Since those corporate bonds were used predominantly to fund stock buybacks, which have been the main fuel for the rapid rise of the stock market for years, then the stock-market bubble collapses because buybacks become too expensive to justify compared to when money was practically free. Stocks will fall for other related reasons: The withdrawal of Fed QE that allows bond yields to rise is also the withdrawal of major new money every month that was seeking a place to park and finding that place in stocks. The new money has to go somewhere until it isn’t there anymore to go anywhere. I’ve also pointed out how rising bond yields are an attractant that tends over time to draw money out of stocks (the pump that I’ve mentioned that moves money from the stock pool to the bond pool).

All of that I said was coming before there even was a war; so, it is not caused by the war, but the war certainly will make it all worse.

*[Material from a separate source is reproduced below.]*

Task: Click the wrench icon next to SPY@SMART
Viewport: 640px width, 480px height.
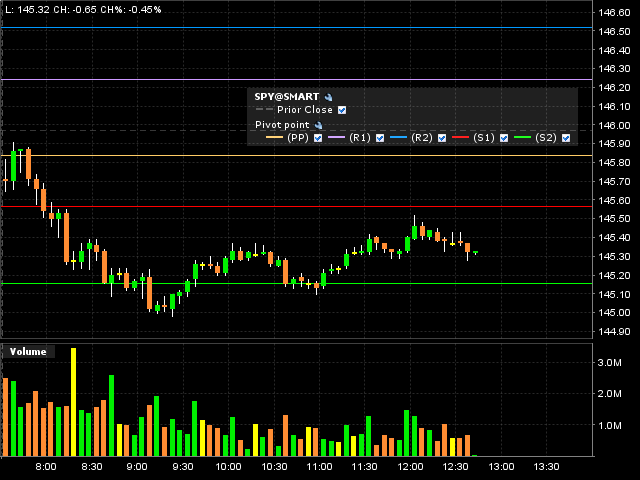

Undoubtedly some — especially the Fed — will be inclined to blame it all on the war, but you’ve read it for months here, so you know it was seen coming long before Putin started promising he would never invade Ukraine.

And, of course, all of this eventually leads to sovereign debt troubles to. In the first Patron Post in this month’s latest series, I wrote,

Putin’s War has certainly increased the number of sovereign debt defaults we are going to see….

Because we keep putting off the pain with new mountains of debt but no structural repairs or redesign to the fundamentals of our complex modern economies, everything I said about bankruptcies and defaults on debts in my Patron Posts about the Everything Bubble Bust has been intensified by the sanctions that have been laid down globally in response to Putin’s War.

Sovereign-debt defaults are now more likely, not less, in nations that will be impacted the worst by these sanctions because they have less capacity to add more debt to carry the burden of the sanctions, especially as some see their credit ratings downgraded due to the collateral economic damage caused by the sanctions.

Epocalypse Revisited Part One: Sanctions Will Intensify Shortages, Spread Starvation and Inflate Inflation All Over the World

What could be worse than all sovereign debts starting to see a rise in interest because nations have ended their QE happening at a time when those nations will be pressed by sanctions to lean more heavily on debt. Now, their need to take on more debt will force their central banks back to QE in order to keep interest rates from killing them, but that just, once again throws them back into those endlessly surging massive debt cycles I wrote about in my little book Downtime and into a hyperinflation trap.

As go bonds, so goes the financial world.

All of this I laid out in detail, explaining the connections, in these Patron Posts. And now we see the big risk of the Big Bond-Bubble Breakdown arising rapidly because the Fed stepped out of the QE bond market this month, and already the mess is piling up in news articles everywhere!